I always thought "progressive" described a substantive agenda that I could basically summarize, without going on and on, as liberalism with a more modern gloss.
We can all argue about which candidate is the most progressive based upon their voting records, life experiences, and so forth, but I would have thought it obvious that John Edwards has run the most progressive campaign of the leading Democrats this year and it's not even close.
But today alone, I've seen at least two Obama supporters argue that Obama is actually running the most progressive campaign, by what I would describe as redefining the word progressive altogether:
First, in response to a concern that Obama might tack further to the right and not govern as a progressive given the style of his campaign, this comment:
This seems to be the fundamental difference between Obama, myself, the progressive voters of Iowa and you guys. Obama had pledged in his campaign to bring people together to solve the major challenges facing our nation today. That is progressivism at its core and it's what I will hold him accountable to, not whether or not he hews to some progressive party line that doesn't even really exist.
Then, a different Obama supporter, disputing my claim that Edwards has run the most progressive campaign:
We're not skipping the question, we disagree and I include the majority of Iowa voters in my we. And this is going to be the fight which will continue to rage on with people eventually moving over to Obama's side. You equate old style populism with progressivism and there are a whole lot of people who disagree. I was listening to Thom Hartmann yesterday, an Edwards supporter, and it was like he was speaking in 1950 where defining terms along the battle lines of the industrial age made sense, but we are firmly in the digital age and it's a new world. Edwards and Obama look at ethics in a completely different light - Edwards is against Lobbyists because they basically represent the interests of Capital and Management, Obama is against them because they corrupt our participatory form of government, they are the shadows hiding the corruption which seeks to disenfranchise us. That's why Edwards supporters had such trouble over the 527 issue and applying anti-Lobbyist ethics to anyone on our side.That's the fancy answer. There is also the issue that his past doesn't jibe with his present and that's a problem for many Liberals. There was a moment last night I thought was fabulous in Obama's speech, when he was thanking his staff, precinct captains, and volunteers and talked about how they now know what he learned way back when he was a community organizer. It was him being exactly the same as them, a melding in the common experience of grassroots politics - and that is I think the direction Progressivism is going as it seeks to define itself and the term. It's Liberalism in action, it's taking back control of the Government starting from the ground up. It is what we talk about when we speak of his biography, his roots, the belief as he says that ordinary people can do extraordinary things when they come together.

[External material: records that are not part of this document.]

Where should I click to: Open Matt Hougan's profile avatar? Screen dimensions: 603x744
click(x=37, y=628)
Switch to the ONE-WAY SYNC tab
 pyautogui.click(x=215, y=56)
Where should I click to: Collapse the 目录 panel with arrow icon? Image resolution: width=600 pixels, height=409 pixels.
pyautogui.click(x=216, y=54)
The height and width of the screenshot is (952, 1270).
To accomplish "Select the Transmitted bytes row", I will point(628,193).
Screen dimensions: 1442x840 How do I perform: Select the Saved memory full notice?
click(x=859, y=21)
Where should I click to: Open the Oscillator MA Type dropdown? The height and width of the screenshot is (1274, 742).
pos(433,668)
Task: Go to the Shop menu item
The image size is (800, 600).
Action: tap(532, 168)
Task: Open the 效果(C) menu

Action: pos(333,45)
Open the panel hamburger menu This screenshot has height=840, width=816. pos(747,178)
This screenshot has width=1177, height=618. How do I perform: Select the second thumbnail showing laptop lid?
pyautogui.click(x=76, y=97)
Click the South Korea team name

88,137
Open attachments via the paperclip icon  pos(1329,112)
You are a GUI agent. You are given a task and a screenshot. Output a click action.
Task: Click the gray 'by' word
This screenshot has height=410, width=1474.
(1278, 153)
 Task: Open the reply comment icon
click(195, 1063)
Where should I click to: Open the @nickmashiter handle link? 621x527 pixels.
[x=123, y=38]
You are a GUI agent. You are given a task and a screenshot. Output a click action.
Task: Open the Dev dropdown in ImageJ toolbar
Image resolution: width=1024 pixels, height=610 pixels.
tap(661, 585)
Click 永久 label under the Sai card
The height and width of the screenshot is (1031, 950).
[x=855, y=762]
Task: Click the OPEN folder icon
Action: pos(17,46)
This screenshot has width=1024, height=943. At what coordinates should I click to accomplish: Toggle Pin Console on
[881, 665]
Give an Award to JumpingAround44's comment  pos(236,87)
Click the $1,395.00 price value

My question, then, is: am I wrong about what it means to be a progressive? Is progressivism not, as I thought, a set of substantive positions on the issues, and is it instead the sort of mushy process-based thing that these commentors allude to? I'd like to see if we can come to an understanding, because when someone tells me their candidate is the most progressive, I at least want to know if we mean the same thing by that term.
I commented a few days ago, prior to the election, that I was having more and more trouble recognizing some of the Obama supporters as my fellow travelers in the progressive movement (or, at least, what I had thought was the progressive movement). The way they see unions, not as a core component of the progressive agenda and an essential part of lifting up the working class and reducing economic inequality in this country, but rather as a "special interest" where "corrupt union bosses" act contrary to the interests of their members. The way they see the netroots, not as an important part of the progressive infrastructure that disseminates information and arguments among the Democratic base as a countervailing force to talk radio on the right, but rather as a bunch of irrelevant purity trolls who would hopefully be marginalized through an Obama victory. The way they take a basic, Krugman-style argument about reducing the economic inequality that has overtaken this country since the time of Reagan, and deride it as "an argument for socialism."
I don't really know what Obama himself believes about any of these issues, but when someone is supported by a bunch of people who are becoming less and less recognizable to me as progressives with each passing day, it makes me worry.
I don't think these people are being dishonest at all when they seek to redefine "progressivism" from how I understand the term. Rather, it increasingly seems to me that they simply understand "progressive" to mean whatever Barack Obama happens to be for. If Obama makes a disdainful comment about unions, well then, unions are no longer an essential part of the progressive movement, they're just a special interest. Ultimately you arrive in a place where progressivism is not about Paul Krugman's economic arguments, it's not about the netroots agenda, it's simply about "bringing people together" and restructuring "our participatory form of government," as the above comments suggest. It's almost as if the rest of us had no idea what progressivism meant before Obama came along.
I guess, by this definition, the answer to my question is that Barack Obama turns out to be a perfect progressive. But what gives me pause is the thought process that led us to that conclusion. Are we reading from two completely different scripts here in defining what "progressive" means, or am I very wrong?